Question

In a double slit experiment the angular width of a fringe is found to be 0.2° on a screen placed 1 m away. The wavelength of light used is 600 nm. The angular width of the fringe if entire experimental apparatus is immersed in water is (Take ${\mu _{{\text{water }}}} = {\text{ }}\dfrac{4}{3}$)
$
  {\text{A}}{\text{. 0}}{\text{.15}}^\circ \\
  {\text{B}}{\text{. 1}}^\circ \\
  {\text{C}}{\text{. 2}}^\circ \\
  {\text{D}}{\text{. 0}}{\text{.3}}^\circ \\
$

Answer 1

Hint – To find the angular width of the fringe in water, we apply the formula of double slit experiment in both water and air medium, establish a relation between them using the given data and solve.
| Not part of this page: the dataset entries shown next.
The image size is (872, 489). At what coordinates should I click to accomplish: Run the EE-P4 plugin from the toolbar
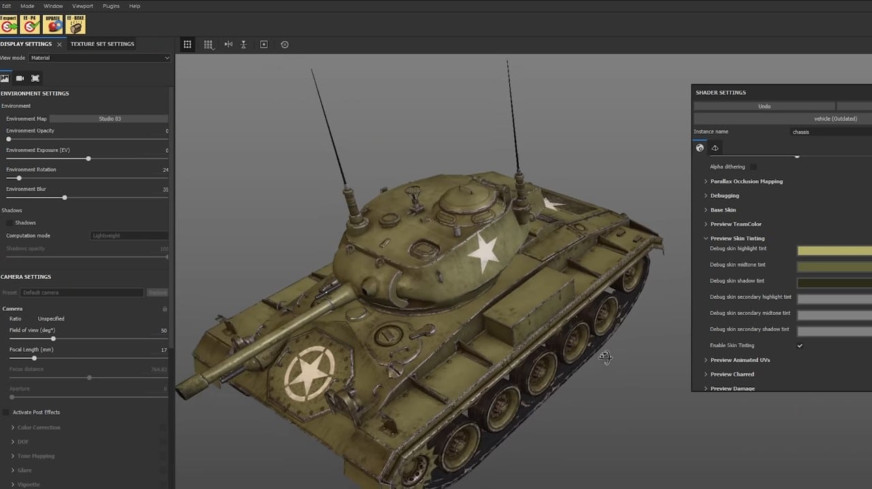pos(30,24)
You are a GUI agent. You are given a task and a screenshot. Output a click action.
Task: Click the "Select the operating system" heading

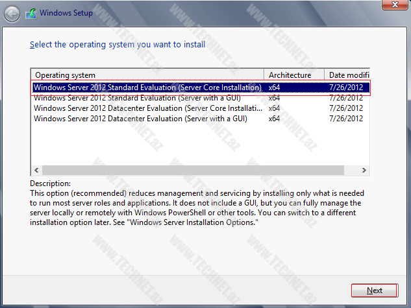tap(118, 45)
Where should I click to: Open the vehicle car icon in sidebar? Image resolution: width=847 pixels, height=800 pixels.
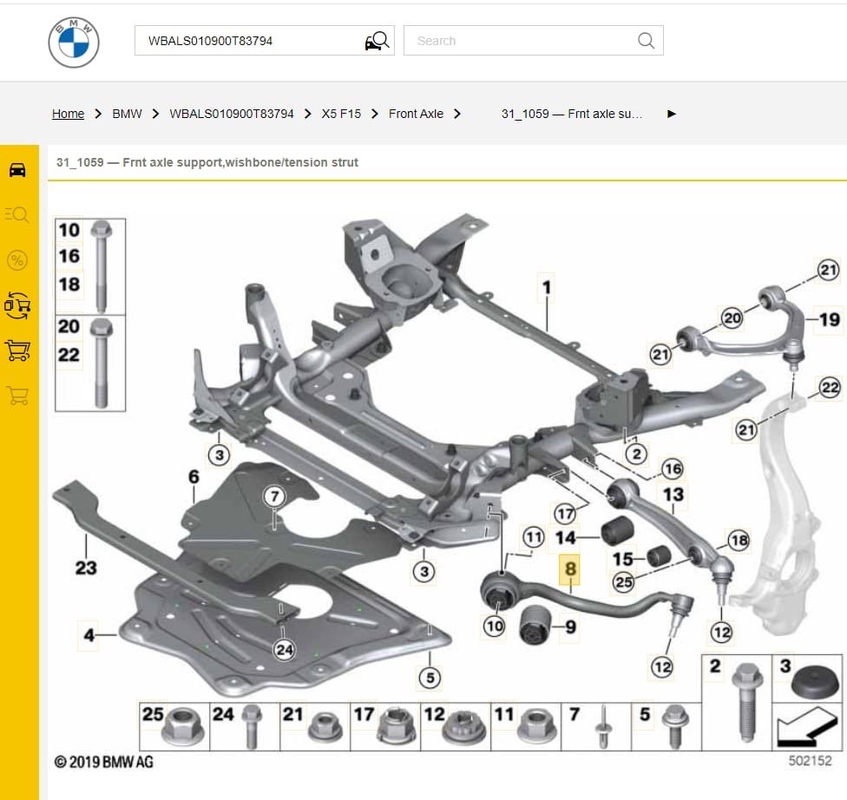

The angular width when immersed in water is definitely different because the refractive index of air and water are different.
Formula Used: $\theta {\text{ = }}\dfrac{\lambda }{{\text{d}}}$
Where θ is the angular fringe separation, λ is the wavelength of the incident light and d is the width of the slit.
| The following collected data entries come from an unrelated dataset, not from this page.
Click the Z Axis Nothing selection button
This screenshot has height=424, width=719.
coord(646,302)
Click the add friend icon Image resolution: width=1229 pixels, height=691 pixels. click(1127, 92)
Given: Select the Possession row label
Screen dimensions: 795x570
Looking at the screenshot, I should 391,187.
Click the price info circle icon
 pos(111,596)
Complete step-by-step solution -
Given Data,
Angular width of the fringe = 0.2°
Wavelength of light used = 600 nm
Refractive index of water, ${\mu _{{\text{water }}}} = {\text{ }}\dfrac{4}{3}$
We know Angular Fringe separation in air medium is given by
$ \theta {\text{ = }}\dfrac{\lambda }{{\text{d}}} \\
   \Rightarrow {\text{d = }}\dfrac{{{\lambda _{\text{a}}}}}{{{\theta _{\text{a}}}}} \\ $
Let’s calculate when the apparatus is immersed in water,
The width of the slit ‘d’ is the same in air and in water. Let us consider the wavelength and the angular width of the fringe in water are ${\lambda _{\text{w}}}{\text{ and }}{\theta _{\text{w}}}$ .
Hence here ${\text{d = }}\dfrac{{{\lambda _{\text{w}}}}}{{{\theta _{\text{w}}}}}$.
As the distance d is the same, we equate them
$ \Rightarrow \dfrac{{{\lambda _{\text{a}}}}}{{{\theta _{\text{a}}}}} = \dfrac{{{\lambda _{\text{w}}}}}{{{\theta _{\text{w}}}}}$
$ \Rightarrow \dfrac{{{\lambda _{\text{a}}}}}{{{\lambda _{\text{w}}}}} = \dfrac{{{\theta _{\text{a}}}}}{{{\theta _{\text{w}}}}}$ --- (1)
Now we know refractive index of a medium is defined w.r.t the value of it in air medium, its formula is
$\left[ {{\mu _{\text{w}}} = {}_{\text{a}}{\mu _{\text{w}}} = \dfrac{{{\lambda _{\text{a}}}}}{{{\lambda _{\text{w}}}}}} \right]$.
Given ${\mu _{{\text{water }}}} = {\text{ }}\dfrac{4}{3}$. Substituting it in Equation (1) we get
$ \Rightarrow \dfrac{{{\theta _{\text{a}}}}}{{{\theta _{\text{w}}}}} = \dfrac{4}{3}$
\[ \Rightarrow {\theta _{\text{w}}} = \dfrac{3}{4}{\theta _{\text{a}}} \\
   \Rightarrow {\theta _{\text{w}}} = \dfrac{3}{4}\left( {0.2} \right) = 0.15^\circ \\
 \] -------- --- Given ${\theta _{\text{a}}} = 0.2^\circ $
Hence Option A is the correct answer.

Note – In order to answer this type of question the key is to know the meaning and the relevant formulae of a double slit experiment. It was performed by Thomas Young in the 1800’s. Refractive index of a material is a dimensionless number that describes how fast light travels through the material, it does not have any units.

The double-slit experiment is a demonstration that light and matter can display characteristics of both classically defined waves and particles; moreover, it displays the fundamentally probabilistic nature of quantum mechanical phenomena.